Shirley Temple’s beauty was also distributed onto toy dolls, one of the most popular girls to award ones female child with. On page 20, Claudia describes her Christmas experience of receiving a doll as a gift. “The big, the special, the loving gift was always a big, blue-eyed Baby Doll. From the clucking sounds of the adults I knew that the doll represented what they thought was my fondest wish.” But Claudia did not like this doll. In fact, she hated it and thought she could not relate to it because of the way it looked. “Adults, older girls, shops, magazines, newspapers, window signs –all the world had agreed that a blue-eyed, yellow-haired, pink-skinned doll was what every girl child treasured” (21). When she subsequently mutilates the doll she explains being told: “‘you-got-a-beautiful-one-and-you-tear-it-up-what’s-the-matter-with you?’” Claudia’s rejection of this doll, and the rejection of the type of beauty it represented, was unimaginable to adults. Rejecting the blonde-haired, blue-eyed beauty was radical for it demonstrated a denunciation of the overreaching ideal set out by society.


But Claudia’s ill will towards Shirley Temple faded with age. This might have been due to the fact that she became use to the idea of white, blue eyes, blonde indicating beauty because of its repeated representation in the media. It was therefore seen as normal. People of color are a minority living amongst majority whites, and living within a white controlled media. Subsequently, blacks compare themselves and get compared to white people in various aspects of their different lives. One aspect is in their differences in physical appearance. We already know what was pushed as being “beautiful” in the media, and it wasn’t black girls who had similar physical features like Claudia.
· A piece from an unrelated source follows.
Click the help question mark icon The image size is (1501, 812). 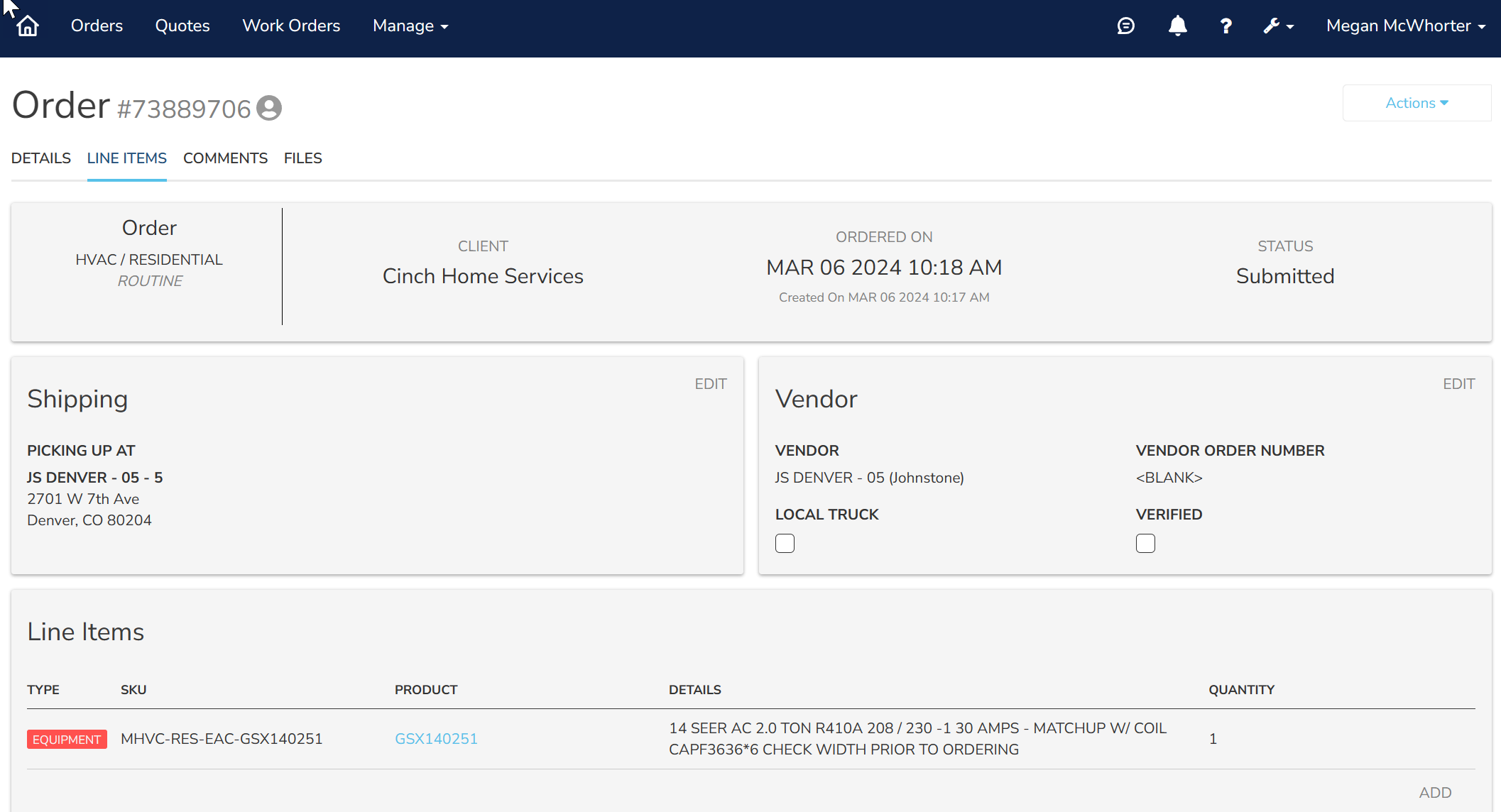coord(1226,26)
I can’t help but think that if there had been women of color represented in the media, whether they were young women or mature, as beautiful these three young girls would have a better appreciation for their own appearances. They saw their contrast as too extreme from these white, blonde haired, blue eyed girls like Shirley Temple. I am left to question if there had been representations of black women in the media as beauties, would these girls, as well as other black girls in similar circumstances as the characters in the Bluest Eye have felt pretty and not so ugly?